April 13, 2016 By Dan Keshet

Over the last decade, Austin has exploded with a food truck revolution. They are so popular that temporary food truck installations on empty lots are mourned when the lot becomes ready for development and the trucks move on. But, taste aside, why do they do so well? What can we learn from them?

1 Food trucks as small business schools

Austin Food Truck

Cheap picnic benches, Christmas lighting, and disposable dishes form a popular Austin style.

Restaurants are notoriously risky businesses to start. Many people start this way because food is their passion, but discover that making delicious food is only one of many components to running a successful restaurant.

Food trucks are an opportunity to start your own restaurant at a smaller scale, and with lower costs. Budding restaurateurs can refine their menu, learn the ropes, and figure out whether they’re cut out for this industry without blowing their entire life savings.

2 Food trucks as proving grounds

Today, Kebabalicious retains a truck location as well as a brick and mortar location.

Today, Kebabalicious retains a truck location as well as a brick and mortar location.

Lenders know that restaurants fail often; this makes them hesitant to fund new ones.
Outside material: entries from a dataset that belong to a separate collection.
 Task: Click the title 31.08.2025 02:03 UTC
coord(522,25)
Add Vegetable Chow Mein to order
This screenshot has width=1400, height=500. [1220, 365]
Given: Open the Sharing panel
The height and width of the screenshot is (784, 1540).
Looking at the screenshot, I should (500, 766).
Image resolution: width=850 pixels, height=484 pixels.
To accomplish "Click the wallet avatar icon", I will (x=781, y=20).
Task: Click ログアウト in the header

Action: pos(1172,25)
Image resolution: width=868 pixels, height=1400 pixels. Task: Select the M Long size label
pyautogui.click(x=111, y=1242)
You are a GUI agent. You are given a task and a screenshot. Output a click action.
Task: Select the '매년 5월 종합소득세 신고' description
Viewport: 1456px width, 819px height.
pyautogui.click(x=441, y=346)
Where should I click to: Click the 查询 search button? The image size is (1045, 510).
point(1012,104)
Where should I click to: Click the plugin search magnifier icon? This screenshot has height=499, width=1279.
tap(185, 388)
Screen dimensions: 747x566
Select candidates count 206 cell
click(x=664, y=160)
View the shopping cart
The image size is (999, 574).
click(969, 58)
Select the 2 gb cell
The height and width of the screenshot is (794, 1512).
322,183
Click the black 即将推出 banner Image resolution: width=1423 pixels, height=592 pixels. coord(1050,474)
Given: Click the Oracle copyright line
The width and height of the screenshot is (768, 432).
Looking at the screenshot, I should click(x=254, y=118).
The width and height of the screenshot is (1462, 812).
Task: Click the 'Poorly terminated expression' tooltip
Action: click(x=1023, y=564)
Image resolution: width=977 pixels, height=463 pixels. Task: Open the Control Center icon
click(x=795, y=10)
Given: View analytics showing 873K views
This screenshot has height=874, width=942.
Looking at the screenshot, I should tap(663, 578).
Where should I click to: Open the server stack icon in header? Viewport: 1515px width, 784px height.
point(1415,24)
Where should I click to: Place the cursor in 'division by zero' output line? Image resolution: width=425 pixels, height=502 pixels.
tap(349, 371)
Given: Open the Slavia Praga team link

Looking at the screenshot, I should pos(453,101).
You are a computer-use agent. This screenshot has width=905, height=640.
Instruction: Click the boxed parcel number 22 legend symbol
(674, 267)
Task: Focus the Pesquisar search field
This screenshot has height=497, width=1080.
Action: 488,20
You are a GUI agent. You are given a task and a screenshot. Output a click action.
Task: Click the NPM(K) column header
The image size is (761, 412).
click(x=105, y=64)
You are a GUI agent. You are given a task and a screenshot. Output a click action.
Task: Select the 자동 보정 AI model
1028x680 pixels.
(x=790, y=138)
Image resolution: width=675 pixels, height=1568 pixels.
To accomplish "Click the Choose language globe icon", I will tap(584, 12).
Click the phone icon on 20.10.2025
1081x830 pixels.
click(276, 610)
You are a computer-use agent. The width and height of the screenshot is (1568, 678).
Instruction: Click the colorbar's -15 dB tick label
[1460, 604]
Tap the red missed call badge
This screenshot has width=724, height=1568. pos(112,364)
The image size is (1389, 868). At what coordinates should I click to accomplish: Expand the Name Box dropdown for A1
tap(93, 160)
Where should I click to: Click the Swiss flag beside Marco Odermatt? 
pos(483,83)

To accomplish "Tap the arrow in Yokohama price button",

By giving owners a chance to prove themselves and their ability to successfully manage a business, food trucks provide a way for lenders to separate the wheat from the chaff prior to making a large loan. This means some restaurants can get funding that would never have received it otherwise. Austin has seen dozens of restaurants that started as food trucks, before eventually finding brick-and-mortar premises.

3 Food trucks as regulatory hack

The "food truck" economy has spread to other goods and services, like this barbershop-in-a-trailer.

The “food truck” economy has spread to other goods and services, like this barbershop-in-a-trailer.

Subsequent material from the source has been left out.